It was not a house to which I could think of bringing a
bride, much less so dainty a one as Edith Bartlett. I had
advertised it for sale, and meanwhile merely used it for sleeping
purposes, dining at my club. One servant, a faithful colored man
by the name of Sawyer, lived with me and attended to my few
wants. One feature of the house I expected to miss greatly when
I should leave it, and this was the sleeping chamber which I had
built under the foundations. I could not have slept in the city at
all, with its never ceasing nightly noises, if I had been obliged to
use an upstairs chamber. But to this subterranean room no
murmur from the upper world ever penetrated. When I had entered
it and closed the door, I was surrounded by the silence of
the tomb. In order to prevent the dampness of the subsoil from
penetrating the chamber, the walls had been laid in hydraulic
cement and were very thick, and the floor was likewise protected.
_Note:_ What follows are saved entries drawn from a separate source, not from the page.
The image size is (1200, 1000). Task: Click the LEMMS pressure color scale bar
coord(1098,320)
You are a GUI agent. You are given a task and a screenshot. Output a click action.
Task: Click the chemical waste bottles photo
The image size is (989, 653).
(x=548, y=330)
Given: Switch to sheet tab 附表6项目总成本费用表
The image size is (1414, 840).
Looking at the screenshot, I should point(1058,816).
In order that the room might serve also as a vault equally proof
against violence and flames, for the storage of valuables, I had
roofed it with stone slabs hermetically sealed, and the outer door
was of iron with a thick coating of asbestos. A small pipe,
communicating with a wind-mill on the top of the house,
insured the renewal of air.
It might seem that the tenant of such a chamber ought to be
able to command slumber, but it was rare that I slept well, even
there, two nights in succession. So accustomed was I to wakefulness
that I minded little the loss of one night's rest. A second
night, however, spent in my reading chair instead of my bed,
tired me out, and I never allowed myself to go longer than that
without slumber, from fear of nervous disorder. From this
statement it will be inferred that I had at my command some
artificial means for inducing sleep in the last resort, and so in
fact I had. If after two sleepless nights I found myself on the
approach of the third without sensations of drowsiness, I called
in Dr. Pillsbury.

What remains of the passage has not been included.